* Exercice 1:
Donnez sous forme de liste JSON de chaînes, à raison d'une chaîne par ligne et sans les lignes vides, le passage des enregistrements qui va de la ligne contenant "Screen dimensions: 1043x890" jusqu'à la ligne contenant "will (261, 56).", ces deux lignes comprises.

* Source:
※

Impossible de résister au programme exaltant proposé par l’Orchestre national du Capitole de Toulouse pour sa halte à la Philharmonie de Paris, avant une tournée allemande. La phalange toulousaine et son jeune directeur musical Tarmo Peltokoski (24 ans) associent le mythique Prélude à l’après-midi d’un faune de Debussy au vibrant Schelomo de Bloch interprété par Sol Gabetta, avant d’affronter la Symphonie n°1 de Mahler en seconde partie. Difficile alors de ne pas concevoir les plus hautes attentes pour cette soirée, quitte à connaître quelques interrogations.
Appel au rêve
Le Prélude à l’après-midi d’un faune, malgré une écriture d’une grande complexité, est un exemple de poésie et de liberté fondateur dans le répertoire français. Tarmo Peltokoski l’a bien compris et place la beauté au dessus de tout ; un choix qui confirme un style de plus en plus assumé par le chef finlandais. Dès les premières notes, la flûtiste Mélisande Daudet, excellente, séduit par son mysticisme et une évanescence toute mesurée, qui résonne dans la salle comme le plus éloquent des appels au rêve. Le parcours fantastique du faune est cependant perturbé par les entrées indélicates des vents et une progression trop contenue qui surjoue l’onirisme du Prélude, donnant plus dans le prélassement statique que dans une succession de décors.

※

* Enregistrements:
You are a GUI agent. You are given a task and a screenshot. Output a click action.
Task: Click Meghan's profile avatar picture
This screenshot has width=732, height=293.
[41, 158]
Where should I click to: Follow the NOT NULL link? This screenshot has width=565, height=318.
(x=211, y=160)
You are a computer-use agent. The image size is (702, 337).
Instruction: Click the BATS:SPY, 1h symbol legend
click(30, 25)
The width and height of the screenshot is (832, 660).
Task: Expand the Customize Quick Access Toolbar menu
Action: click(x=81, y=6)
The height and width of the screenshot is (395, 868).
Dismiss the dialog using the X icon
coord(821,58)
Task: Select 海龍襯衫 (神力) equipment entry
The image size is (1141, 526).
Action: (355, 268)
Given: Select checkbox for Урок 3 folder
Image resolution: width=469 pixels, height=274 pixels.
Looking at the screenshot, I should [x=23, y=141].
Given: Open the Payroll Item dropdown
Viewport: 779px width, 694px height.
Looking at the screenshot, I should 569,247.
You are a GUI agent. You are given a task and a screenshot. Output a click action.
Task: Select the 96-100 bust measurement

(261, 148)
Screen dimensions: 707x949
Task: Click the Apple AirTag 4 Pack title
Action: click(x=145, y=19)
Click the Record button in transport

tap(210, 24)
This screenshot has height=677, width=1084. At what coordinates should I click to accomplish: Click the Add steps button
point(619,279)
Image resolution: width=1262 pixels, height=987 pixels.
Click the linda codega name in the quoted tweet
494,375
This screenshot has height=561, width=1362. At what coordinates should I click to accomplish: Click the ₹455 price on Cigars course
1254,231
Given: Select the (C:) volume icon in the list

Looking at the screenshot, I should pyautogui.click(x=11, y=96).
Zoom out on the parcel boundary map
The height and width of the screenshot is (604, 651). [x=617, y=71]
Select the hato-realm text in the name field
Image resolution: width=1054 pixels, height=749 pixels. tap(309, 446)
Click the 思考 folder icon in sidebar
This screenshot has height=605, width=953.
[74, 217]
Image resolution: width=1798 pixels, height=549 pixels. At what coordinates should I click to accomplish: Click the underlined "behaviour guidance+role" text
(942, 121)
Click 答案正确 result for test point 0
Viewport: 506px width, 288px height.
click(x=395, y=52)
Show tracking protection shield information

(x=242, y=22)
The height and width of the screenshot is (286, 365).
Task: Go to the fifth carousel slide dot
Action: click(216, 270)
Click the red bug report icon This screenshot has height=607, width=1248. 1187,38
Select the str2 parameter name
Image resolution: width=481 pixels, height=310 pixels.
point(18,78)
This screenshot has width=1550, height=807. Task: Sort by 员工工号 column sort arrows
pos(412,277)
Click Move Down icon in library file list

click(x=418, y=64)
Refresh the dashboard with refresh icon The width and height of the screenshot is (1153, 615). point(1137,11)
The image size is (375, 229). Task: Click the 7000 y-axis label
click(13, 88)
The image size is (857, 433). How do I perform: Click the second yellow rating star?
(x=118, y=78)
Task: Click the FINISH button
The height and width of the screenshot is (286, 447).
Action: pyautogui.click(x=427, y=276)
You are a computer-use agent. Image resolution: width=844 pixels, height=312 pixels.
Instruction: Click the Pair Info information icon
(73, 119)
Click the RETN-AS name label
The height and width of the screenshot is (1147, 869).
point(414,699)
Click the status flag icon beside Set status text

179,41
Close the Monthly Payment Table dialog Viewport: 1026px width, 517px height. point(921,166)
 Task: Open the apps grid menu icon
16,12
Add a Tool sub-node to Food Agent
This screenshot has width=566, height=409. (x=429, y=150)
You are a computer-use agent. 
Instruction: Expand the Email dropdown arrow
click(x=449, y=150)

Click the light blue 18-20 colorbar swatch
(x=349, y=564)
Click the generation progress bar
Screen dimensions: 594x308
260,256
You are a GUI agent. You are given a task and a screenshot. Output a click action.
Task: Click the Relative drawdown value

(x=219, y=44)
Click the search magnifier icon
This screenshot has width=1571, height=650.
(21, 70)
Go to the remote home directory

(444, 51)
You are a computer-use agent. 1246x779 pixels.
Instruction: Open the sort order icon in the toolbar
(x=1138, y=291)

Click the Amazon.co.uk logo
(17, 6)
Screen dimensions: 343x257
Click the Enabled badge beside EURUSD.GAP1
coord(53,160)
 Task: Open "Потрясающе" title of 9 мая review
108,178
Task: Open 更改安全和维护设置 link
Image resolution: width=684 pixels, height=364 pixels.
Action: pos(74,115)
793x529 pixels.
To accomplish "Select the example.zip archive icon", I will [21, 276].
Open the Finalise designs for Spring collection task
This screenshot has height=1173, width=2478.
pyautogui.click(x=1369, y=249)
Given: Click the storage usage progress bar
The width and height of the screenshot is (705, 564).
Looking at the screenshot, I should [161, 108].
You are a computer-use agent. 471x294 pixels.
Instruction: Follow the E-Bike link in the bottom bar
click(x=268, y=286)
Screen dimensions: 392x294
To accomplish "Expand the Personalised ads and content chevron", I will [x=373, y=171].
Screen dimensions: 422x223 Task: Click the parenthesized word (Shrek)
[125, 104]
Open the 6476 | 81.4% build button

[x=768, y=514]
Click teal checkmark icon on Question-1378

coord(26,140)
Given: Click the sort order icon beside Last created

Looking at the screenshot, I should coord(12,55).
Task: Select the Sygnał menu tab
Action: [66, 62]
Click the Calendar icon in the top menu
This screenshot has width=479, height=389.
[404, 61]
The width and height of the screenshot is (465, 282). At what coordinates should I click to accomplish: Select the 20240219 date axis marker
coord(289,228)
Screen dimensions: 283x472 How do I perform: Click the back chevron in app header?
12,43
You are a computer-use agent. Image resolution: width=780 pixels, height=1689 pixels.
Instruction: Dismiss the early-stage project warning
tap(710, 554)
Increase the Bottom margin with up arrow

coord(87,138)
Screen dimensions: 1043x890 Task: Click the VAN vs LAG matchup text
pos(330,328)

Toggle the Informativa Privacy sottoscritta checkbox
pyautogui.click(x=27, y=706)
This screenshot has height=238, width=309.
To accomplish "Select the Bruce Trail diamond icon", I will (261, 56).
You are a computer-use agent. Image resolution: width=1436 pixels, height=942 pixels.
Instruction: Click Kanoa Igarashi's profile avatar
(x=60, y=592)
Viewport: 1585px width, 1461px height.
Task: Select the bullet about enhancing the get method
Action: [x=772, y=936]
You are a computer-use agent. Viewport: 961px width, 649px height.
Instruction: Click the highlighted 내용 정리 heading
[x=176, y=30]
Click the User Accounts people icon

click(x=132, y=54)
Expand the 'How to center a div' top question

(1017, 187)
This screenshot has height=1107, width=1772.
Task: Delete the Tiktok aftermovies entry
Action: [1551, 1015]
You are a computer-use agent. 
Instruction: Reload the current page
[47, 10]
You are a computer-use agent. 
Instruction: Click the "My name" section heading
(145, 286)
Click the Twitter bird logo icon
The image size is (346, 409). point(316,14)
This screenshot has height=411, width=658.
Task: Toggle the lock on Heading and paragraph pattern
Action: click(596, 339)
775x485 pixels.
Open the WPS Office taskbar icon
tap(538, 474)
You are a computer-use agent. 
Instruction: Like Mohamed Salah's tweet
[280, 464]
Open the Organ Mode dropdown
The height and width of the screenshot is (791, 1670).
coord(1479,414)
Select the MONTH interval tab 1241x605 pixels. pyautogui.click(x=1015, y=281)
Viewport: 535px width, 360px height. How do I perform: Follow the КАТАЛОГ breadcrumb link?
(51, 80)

※

* Exercice 2:
Écrivez la suite de la critique du concert de l'Orchestre national du Capitole de Toulouse à la Philharmonie de Paris, après sa dernière phrase.

* Réponse attendue 1:
[
  "Screen dimensions: 1043x890 Task: Click the VAN vs LAG matchup text",
  "pos(330,328)",
  "Toggle the Informativa Privacy sottoscritta checkbox",
  "pyautogui.click(x=27, y=706)",
  "This screenshot has height=238, width=309.",
  "To accomplish \"Select the Bruce Trail diamond icon\", I will (261, 56)."
]

* Réponse attendue 2:
© Romain Alcaraz
Une palette expressive étourdissante
Tant attendue, Sol Gabetta foule de nouveau la scène de la Philharmonie de Paris et entame le Schelomo – Rhapsodie hébraïque pour violoncelle solo et grand orchestre, monument du Suisse Ernest Bloch. Imperturbable sans oublier de dialoguer avec un orchestre dont elle intègre la sonorité avec un naturel saisissant, la soliste évoque à la fois les lamentations et la force résolue sur une palette expressive étourdissante. Sans maniérisme, Sol Gabetta hypnotise le public qui en oublie presque l’existence de l’orchestre. Il faut dire que ce dernier sait ajuster ses nuances pour laisser toute sa place au violoncelle, et n’éclater que dans les trois grands tutti lors desquels Tarmo Peltokoski reprend la main avec énergie (enfin !). La pièce s’achève comme à contrecoeur et Sol Gabetta, invaincue, répond aux acclamations en interprétant en bis Prayer from Jewish Life de Bloch (version pour violoncelle solo et orchestre), moment de grâce qui semble ne s’être jamais arrêté.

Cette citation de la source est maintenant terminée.